As of July 26, there were 286 such cases on the Chatham County Magistrate Court docket, according to clerk of court Tracie Grove Macke. That means these cases will proceed after July 31.
Lawyer Keith Berry represents landlords, primarily in dispossessory cases. As the moratorium — and the pandemic as a whole — has upended the way that many landlords and tenants operate, he said his clients are looking forward to the order expiring to get back to a normal cycle of payments.
Maintaining properties and paying mortgage payments and property taxes requires money, and can be difficult for landlords without rent payments, according to Berry.
“For every action there’s an equal and opposite reaction,” Berry said. “It’s that sort of thing — the law of unintended consequences.”
What comes next for vulnerable families and stressed landlords?
Former Savannah City Manager Michael Brown said the city doesn’t have the authority to issue a local eviction ban.
Still, there are millions of dollars in federal aid still available for tenants and property owners behind on their mortgage which isn’t affected by the July 31 deadline.
Attorneys at the Georgia Legal Services Program, a nonprofit that provides free legal services to low-income people, are working with people involved in eviction cases.

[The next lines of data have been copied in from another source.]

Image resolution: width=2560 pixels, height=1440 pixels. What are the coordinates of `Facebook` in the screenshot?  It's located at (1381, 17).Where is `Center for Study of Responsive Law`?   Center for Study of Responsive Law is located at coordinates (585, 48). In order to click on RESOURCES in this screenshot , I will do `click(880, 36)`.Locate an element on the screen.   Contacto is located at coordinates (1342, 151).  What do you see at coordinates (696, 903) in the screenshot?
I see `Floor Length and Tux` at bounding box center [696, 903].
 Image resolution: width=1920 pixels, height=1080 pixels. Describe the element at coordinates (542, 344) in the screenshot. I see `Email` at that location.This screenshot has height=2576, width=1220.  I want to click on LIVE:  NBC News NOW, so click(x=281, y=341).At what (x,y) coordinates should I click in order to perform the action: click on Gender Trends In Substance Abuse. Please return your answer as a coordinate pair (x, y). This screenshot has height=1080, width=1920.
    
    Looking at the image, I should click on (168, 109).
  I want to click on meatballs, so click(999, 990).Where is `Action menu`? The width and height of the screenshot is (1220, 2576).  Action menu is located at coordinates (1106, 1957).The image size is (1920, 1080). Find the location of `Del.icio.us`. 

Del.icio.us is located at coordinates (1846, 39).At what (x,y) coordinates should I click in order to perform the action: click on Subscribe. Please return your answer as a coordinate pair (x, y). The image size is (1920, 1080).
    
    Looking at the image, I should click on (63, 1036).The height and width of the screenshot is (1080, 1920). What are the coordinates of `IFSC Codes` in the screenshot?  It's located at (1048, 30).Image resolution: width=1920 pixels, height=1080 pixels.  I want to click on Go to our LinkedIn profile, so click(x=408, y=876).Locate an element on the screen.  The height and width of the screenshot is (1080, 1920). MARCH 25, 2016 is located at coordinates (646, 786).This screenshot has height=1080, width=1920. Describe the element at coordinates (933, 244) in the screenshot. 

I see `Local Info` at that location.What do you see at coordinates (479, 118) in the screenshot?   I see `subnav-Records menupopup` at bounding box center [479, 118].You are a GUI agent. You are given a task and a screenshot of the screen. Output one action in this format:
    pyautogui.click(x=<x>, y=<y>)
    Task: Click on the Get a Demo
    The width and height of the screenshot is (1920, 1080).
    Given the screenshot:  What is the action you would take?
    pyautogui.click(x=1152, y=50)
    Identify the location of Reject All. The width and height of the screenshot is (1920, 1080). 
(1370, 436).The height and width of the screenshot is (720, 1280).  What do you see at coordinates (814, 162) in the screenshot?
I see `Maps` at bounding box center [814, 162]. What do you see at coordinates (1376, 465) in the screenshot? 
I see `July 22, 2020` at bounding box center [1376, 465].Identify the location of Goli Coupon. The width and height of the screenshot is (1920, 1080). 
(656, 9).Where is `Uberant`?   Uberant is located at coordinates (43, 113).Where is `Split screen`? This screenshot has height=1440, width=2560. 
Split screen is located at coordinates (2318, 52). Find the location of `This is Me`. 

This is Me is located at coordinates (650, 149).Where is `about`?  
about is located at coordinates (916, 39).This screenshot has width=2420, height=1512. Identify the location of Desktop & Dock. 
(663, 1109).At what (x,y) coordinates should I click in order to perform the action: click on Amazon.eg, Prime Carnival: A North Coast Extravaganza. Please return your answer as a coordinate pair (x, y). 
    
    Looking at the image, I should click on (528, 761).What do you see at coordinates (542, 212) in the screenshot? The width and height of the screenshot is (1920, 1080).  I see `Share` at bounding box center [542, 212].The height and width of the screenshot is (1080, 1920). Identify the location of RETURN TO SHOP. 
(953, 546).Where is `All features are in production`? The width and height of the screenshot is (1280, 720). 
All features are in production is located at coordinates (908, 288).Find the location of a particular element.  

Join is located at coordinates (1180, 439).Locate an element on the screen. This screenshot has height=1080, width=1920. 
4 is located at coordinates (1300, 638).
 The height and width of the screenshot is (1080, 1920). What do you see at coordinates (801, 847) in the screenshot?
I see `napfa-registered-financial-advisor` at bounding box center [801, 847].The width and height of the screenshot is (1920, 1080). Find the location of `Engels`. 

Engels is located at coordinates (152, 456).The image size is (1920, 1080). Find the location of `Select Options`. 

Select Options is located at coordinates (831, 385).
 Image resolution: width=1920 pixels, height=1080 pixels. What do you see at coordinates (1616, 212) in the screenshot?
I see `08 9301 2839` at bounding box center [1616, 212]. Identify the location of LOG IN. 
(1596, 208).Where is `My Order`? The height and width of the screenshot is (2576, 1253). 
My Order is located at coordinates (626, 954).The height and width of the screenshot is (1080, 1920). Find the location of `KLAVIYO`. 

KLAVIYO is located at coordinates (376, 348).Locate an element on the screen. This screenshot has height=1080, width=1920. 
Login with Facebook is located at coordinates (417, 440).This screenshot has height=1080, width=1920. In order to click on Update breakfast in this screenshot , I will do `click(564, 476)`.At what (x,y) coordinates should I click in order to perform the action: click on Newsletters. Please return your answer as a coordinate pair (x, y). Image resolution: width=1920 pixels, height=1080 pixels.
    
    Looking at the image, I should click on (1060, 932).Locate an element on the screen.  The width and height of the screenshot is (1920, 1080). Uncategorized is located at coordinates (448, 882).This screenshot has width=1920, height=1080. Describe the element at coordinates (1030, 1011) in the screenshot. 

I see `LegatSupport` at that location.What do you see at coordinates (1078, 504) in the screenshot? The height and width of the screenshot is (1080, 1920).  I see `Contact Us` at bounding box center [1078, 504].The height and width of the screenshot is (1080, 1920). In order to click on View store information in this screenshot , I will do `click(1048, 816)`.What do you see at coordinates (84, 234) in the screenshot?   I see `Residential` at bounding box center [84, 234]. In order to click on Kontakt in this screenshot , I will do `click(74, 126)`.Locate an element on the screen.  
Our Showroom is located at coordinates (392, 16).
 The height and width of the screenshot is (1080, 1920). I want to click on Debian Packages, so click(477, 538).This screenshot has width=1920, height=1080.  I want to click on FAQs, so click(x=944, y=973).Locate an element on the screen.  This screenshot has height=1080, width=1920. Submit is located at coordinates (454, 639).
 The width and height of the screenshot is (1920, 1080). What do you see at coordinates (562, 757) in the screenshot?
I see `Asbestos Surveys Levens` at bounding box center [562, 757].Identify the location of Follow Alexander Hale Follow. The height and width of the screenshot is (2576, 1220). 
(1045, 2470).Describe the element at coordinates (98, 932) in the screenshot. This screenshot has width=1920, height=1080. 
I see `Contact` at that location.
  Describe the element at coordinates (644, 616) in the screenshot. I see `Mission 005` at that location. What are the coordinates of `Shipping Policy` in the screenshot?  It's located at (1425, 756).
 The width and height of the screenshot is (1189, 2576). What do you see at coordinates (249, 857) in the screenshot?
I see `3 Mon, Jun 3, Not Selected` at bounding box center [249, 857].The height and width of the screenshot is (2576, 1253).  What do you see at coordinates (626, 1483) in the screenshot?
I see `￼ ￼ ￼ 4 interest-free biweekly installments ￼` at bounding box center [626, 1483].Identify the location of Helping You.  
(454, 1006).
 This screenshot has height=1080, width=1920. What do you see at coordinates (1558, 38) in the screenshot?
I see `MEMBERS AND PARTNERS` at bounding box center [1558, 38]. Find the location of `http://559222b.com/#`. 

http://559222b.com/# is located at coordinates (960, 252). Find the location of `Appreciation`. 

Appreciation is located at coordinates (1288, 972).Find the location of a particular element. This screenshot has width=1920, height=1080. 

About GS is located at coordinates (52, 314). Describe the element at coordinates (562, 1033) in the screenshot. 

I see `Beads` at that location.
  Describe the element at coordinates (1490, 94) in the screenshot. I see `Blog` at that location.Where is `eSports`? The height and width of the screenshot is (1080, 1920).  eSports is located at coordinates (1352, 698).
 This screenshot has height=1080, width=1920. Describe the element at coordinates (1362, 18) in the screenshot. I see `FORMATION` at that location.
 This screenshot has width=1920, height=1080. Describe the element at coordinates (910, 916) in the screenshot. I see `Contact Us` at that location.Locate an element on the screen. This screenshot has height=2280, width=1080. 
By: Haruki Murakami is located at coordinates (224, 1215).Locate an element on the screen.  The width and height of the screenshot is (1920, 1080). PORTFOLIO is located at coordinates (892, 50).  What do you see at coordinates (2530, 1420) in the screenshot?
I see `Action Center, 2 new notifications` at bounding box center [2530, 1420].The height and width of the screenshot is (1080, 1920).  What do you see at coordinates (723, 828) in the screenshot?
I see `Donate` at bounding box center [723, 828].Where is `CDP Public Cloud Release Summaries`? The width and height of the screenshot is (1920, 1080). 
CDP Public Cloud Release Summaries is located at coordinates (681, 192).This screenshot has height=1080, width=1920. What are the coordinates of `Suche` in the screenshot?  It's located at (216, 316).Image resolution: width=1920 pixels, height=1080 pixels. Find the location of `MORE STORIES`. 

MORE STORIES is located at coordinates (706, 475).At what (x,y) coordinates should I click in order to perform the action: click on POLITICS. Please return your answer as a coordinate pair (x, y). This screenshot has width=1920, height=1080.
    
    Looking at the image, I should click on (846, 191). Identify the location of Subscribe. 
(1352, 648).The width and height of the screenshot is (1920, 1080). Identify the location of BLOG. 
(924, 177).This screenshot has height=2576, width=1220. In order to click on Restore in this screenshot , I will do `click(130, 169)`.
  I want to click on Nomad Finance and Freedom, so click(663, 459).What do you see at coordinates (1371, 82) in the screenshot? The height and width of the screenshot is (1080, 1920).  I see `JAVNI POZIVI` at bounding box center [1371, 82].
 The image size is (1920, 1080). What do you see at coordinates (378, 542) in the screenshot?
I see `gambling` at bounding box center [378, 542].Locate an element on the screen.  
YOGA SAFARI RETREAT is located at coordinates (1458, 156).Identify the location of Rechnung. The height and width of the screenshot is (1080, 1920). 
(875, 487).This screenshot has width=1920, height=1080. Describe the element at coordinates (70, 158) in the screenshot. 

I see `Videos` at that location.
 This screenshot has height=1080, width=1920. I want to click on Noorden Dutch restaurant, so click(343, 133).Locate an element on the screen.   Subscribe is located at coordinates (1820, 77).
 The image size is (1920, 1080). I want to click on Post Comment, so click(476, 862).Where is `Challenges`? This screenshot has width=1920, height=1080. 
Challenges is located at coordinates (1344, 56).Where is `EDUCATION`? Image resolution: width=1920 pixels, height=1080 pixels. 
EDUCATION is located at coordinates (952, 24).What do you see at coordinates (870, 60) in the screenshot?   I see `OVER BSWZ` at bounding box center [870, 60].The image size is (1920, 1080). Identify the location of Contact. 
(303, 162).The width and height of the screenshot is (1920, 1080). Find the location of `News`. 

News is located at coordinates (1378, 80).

Shaina Thompson, an eviction prevention lawyer with GLSP, said landlords are still required to give tenants 30 days notice before actually evicting them, which gives tenants and their legal team time after the CDC moratorium expires to work on a legal case and other housing opportunities. Thompson said showing that you have reached out for resources to help cover unpaid rent can also help a case in court.
Those in need of financial assistance should call the United Way and EOA. “There’s money that’s definitely there for rental assistance,” Thompson said. “People definitely, definitely need to reach out for that.”